# Single Sleeve Valve 'diesel' Engine



## cox24711 (Sep 8, 2018)

hello again chaps,

I have been working on this one on cad for the last couple of months. 
It all revolves around a stihl fs 66 piston and rings. 
It is a Four Stroke Single Sleeve Valve 'diesel' Engine. It isn't a true diesel, but it is ignition compression.
the bore is 31 mm or 1.220' inch and the stroke is 26 mm or 1.024'inch yielding a 19.6cc capacity with a 1.192: 1 bore to stroke ratio. 

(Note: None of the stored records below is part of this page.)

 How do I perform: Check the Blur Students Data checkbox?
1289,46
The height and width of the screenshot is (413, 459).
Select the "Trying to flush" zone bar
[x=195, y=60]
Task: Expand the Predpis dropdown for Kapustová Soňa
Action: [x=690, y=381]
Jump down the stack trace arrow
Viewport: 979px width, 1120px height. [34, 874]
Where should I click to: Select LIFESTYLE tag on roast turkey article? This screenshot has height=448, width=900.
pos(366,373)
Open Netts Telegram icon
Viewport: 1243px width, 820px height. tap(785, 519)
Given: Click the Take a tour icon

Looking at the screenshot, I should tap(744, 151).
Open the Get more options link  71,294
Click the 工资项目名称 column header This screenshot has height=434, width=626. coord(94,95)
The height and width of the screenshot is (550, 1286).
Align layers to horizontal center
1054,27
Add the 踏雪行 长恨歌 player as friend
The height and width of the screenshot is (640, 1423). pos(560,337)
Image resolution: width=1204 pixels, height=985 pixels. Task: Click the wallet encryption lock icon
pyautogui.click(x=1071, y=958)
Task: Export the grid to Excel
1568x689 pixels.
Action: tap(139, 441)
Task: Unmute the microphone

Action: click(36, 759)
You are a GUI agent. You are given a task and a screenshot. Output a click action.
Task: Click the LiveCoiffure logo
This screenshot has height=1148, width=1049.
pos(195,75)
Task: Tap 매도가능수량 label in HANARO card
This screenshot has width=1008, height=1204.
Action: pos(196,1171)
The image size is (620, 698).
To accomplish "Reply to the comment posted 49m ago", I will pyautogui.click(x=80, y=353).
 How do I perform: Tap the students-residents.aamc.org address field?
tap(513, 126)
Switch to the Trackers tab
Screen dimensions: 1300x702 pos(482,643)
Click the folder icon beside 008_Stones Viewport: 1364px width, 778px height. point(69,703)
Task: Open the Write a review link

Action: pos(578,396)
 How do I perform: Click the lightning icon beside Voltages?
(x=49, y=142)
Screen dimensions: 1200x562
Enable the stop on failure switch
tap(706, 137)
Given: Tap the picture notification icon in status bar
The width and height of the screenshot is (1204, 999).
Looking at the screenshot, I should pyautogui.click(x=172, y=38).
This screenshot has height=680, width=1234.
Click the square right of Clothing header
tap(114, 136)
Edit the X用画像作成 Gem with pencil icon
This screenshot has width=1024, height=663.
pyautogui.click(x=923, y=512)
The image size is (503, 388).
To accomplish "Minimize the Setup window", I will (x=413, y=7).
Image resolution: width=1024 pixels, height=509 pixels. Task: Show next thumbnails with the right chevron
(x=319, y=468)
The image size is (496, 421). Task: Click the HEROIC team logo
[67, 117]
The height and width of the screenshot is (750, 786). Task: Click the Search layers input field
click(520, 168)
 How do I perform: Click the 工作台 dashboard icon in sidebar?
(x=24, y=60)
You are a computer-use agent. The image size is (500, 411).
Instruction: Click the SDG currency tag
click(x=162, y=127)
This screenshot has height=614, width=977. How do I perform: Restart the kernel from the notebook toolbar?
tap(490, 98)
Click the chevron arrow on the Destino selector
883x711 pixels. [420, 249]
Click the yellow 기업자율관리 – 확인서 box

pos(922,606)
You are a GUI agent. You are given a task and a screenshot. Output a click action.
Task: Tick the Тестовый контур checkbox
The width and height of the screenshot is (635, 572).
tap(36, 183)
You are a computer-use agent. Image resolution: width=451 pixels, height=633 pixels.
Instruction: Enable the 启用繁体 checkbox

My plan is for it to run on petrol or naphtha etc, by the use of a contra piston, thereby being able to change the compression ratio, like the 'diesel' model airplane engines that run on ether. Being a sleeve valve engine there is conveniently lots of space in the 'junk head' for the contra piston and lots of turbulence in the combustion chamber, decreasing the burn time, so the  gases can expand the 'full length' of the power stroke. Also you can optimise the combustion chamber shape.  Anyway, enough talk, here are some screenshots.


Greg


----------



## lohring (Sep 8, 2018)

I would not make it a "diesel".  The contra piston needs to be a very snug fit in the cylinder liner.  That's fine in a stationary liner, but the sleeve needs to move freely in a sleeve valve engine.  Below is a diagram from Sir Harry Ricardo's book, "The High Speed Internal Combustion Engine" that shows how to layout a sleeve valve for an engine with a shared port.  This is the design all the aircraft sleeve valve engines used because it groups the intakes and exhausts together.  It is possible to use all individual ports.  That results in alternating intake and exhaust ports.  However, that layout provides the maximum port area for a high speed engine.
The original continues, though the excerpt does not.